Fufa had folded their sleeves to roll out a sports channel in the already crowded television market.
According to Fufa president Hon. Moses Magogo, the Uganda Communications Commission (UCC) issued Fufa Media Services (FMS) Ltd the hybrid license to run Fufa TV alongside Fufa FM – 100% owned by the federation.
Sunday Monitor’s Denis Bbosa sat down with Magogo to illuminate on their grand ambition.
How many live games do you intend to broadcast?
Since January, we have produced 215 matches up to now (Wednesday). We are going to broadcast another 57 matches. The total will be 270.
We have covered the StarTimes Fufa Big League (FBL) and Uganda Premier League (UPL), regional leagues, Fufa Women’s Super League (FWSL), Fufa Drum tournament and a couple of the national team matches.
How does the local game benefit?
Already, the UPL and FBL have benefited. It has helped in many ways. We are pushing the game to the masses.
When the people in the villages see themselves on TV, they get compelled Many lower clubs will get sponsors and sell their players to bigger clubs.
It will also help the federation to look at the game from a disciplinary point of view with match officials no longer acting with impunity in matches broadcast live.
The other key advantage is the technical gain because a broadcast match can be used to evaluate the players’ performances.
Basically, we are building a brand. I personally got to know Solitilo Bright Stars goalkeeper Hassan Matovu there.
What is the cost of production for league matches?
The current market rate is not less than US$3,500 (about Shs13m) per game at league level.

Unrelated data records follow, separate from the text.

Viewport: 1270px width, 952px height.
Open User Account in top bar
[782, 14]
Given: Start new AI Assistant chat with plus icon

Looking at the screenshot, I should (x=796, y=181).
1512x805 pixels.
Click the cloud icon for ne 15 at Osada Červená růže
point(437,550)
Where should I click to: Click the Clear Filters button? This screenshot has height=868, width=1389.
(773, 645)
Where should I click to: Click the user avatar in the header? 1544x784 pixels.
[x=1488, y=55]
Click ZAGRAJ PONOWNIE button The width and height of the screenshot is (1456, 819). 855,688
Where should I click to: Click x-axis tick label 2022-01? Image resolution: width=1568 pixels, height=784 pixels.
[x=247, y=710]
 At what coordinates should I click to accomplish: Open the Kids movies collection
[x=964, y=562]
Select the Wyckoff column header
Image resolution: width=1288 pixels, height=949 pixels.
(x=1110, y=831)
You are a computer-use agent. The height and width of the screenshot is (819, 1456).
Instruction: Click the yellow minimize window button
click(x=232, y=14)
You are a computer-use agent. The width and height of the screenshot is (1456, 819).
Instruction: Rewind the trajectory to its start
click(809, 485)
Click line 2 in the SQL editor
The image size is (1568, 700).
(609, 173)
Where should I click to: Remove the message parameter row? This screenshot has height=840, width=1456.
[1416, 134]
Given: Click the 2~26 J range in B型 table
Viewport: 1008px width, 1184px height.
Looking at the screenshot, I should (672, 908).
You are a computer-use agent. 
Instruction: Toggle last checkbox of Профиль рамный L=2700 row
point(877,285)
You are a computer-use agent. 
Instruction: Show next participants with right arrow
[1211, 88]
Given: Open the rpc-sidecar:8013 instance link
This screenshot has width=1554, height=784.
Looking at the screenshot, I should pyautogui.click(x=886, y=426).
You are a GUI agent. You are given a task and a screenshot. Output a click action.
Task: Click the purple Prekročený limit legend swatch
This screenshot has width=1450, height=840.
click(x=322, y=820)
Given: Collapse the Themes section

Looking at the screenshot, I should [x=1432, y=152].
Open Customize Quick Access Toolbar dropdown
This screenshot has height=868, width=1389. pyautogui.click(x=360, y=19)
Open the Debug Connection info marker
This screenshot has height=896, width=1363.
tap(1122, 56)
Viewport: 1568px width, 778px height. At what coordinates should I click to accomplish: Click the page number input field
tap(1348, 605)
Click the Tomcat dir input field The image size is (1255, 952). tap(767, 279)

At Caf, it is not less than US$20,000 dollars (about Shs75m) because you need to book the satellite twice.
Fufa TV has some of the best cameras on the market. We have the latest JVC camera, the box lenses Super 95 that cost not less than Shs700m and we have a number of them.
What has the reception from the audience been like?
We have a very high marking scheme – the English Premier League. A single stitch brings the difference in quality.
The reception has been mixed – with some people thinking that we should have first perfected our art before launching. We believed that we could learn on the job.
The other day I was in Bunyaruguru (Rubirizi district) and the residents were talking about names of our girls on the national team because they watched them on TV.
Why then did you take an unpopular decision to have 10am games in the women’s league?
Scheduling matches at an appropriate time has been challenging.
We are working in an environment where people are hesitant to take on change.
The 10am time is the best for women’s football and it is working miracles since we stuck to it.
We gave the Regional leagues dates on Mondays and Wednesdays. The FBL on Thursday and the UPL on Tuesdays, Fridays and Saturdays.
How did you solve the broadcast puzzle with Sanyuka Prime?
Sanyuka TV’s main business is to carry channels and get paid. Fufa TV came with a hybrid licence (free to air and pay platform).
We talked to Startimes (league sponsors) and told them that it was for their own benefit that we came in and helped on increasing the broadcast matches.
First of all, as Fufa, we were asking them to broadcast more games which Sanyuka couldn’t satisfy.
Sanyuka Prime and Fufa Tv have broadcast concurrent matches like it is in England
With this investment in billions, how do you get a return on investment?
Building a brand takes a lot of time. The brands will generate money in the long time.
If a sponsor goes to SC Villa and signs a billions of sponsorship, that money is back into football.
If we can do anything for our affiliates to get money, the better. The issue is not about Fufa TV being a commercially viable vehicle but as a bigger good of teaching the value of football and ensuring our members generate money.